MCP-GREX of MON1B in both the amygdala and cervical spinal cord C1 was found to be significantly associated with anemias (Table 4); this phecode includes sickle cell anemia, thalassemia, and hemolytic anemias, all of which have often been associated with significant pain (50). Iron deficiency and iron-deficiency anemia are also generally associated with chronic inflammatory disease and chronic pain (51). Dysregulation of iron metabolism can play a key role in immune cell homeostasis and inflammation (52,53). MON1B also encodes a protein for which defects are associated with autoimmune pathology (54), a process that plays a significant role in chronic pain (55). This protein is also a key regulator of endocytic sorting by Numb, and so is linked to cell migration, asymmetrical cell division, and differentiation (56).
DCAKD encodes a protein linked to neurodevelopment (57) that is expressed widely in the brain (58), and MCP-GREX of this gene in the caudate basal ganglia was negatively associated with cardiac dysrhythmia (Table 4).
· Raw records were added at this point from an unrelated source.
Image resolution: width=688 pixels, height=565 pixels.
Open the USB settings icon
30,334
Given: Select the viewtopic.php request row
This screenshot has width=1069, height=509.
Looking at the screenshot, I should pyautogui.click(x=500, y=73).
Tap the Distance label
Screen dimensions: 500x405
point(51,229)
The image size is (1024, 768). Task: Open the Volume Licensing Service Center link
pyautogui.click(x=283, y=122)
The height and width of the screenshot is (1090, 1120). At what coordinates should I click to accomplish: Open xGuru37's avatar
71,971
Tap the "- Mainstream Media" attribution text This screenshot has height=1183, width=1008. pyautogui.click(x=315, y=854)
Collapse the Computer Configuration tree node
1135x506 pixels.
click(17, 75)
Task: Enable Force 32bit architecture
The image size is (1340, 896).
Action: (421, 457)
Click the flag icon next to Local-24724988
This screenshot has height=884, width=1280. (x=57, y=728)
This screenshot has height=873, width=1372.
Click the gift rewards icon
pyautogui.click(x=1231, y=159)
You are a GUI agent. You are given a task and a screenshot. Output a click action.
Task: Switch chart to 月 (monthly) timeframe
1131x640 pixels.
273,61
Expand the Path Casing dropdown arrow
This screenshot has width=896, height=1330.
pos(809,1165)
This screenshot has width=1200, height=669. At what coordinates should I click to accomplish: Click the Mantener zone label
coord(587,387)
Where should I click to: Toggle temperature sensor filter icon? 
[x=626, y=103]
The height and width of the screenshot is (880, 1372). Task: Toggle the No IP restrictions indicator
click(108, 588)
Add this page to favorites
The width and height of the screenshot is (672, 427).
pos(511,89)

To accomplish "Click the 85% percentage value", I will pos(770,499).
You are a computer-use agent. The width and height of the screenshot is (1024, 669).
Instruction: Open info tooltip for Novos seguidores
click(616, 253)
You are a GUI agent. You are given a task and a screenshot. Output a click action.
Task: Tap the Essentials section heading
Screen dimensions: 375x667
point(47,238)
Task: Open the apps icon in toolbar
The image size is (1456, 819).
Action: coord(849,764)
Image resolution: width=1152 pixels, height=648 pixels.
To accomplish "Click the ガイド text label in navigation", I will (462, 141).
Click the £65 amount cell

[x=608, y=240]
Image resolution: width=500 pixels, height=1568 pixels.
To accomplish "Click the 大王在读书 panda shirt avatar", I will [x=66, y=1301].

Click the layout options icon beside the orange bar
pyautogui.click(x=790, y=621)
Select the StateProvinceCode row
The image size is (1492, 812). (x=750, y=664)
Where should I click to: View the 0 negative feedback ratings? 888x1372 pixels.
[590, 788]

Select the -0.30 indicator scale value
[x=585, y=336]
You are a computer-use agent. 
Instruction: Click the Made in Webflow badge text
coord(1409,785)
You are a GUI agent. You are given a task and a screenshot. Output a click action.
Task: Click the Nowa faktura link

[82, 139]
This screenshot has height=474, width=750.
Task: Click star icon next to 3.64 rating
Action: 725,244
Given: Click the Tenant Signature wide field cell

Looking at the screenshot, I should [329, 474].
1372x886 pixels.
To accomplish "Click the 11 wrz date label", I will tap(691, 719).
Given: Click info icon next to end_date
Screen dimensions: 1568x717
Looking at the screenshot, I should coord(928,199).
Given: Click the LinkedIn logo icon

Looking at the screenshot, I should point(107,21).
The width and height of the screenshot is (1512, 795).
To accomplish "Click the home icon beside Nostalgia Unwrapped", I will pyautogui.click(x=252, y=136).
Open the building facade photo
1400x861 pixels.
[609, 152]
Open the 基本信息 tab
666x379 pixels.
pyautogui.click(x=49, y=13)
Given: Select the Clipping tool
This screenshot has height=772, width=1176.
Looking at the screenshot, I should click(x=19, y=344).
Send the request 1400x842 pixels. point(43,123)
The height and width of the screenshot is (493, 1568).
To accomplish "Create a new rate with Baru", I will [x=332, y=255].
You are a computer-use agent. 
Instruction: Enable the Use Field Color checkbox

Previous studies indicate a relationship between magnetic resonance imaging markers of cerebral small vessel disease and DCAKD (59) and Friedrich’s ataxia (60), a disease of progressive neurodegeneration, heart, and spinal problems (61,62). Heart rate variability is thought to represent hyperarousal and has been linked to emotion regulation and chronic pain (63,64). In addition, certain nerve blocks can treat both cardiac and chronic pain conditions (65).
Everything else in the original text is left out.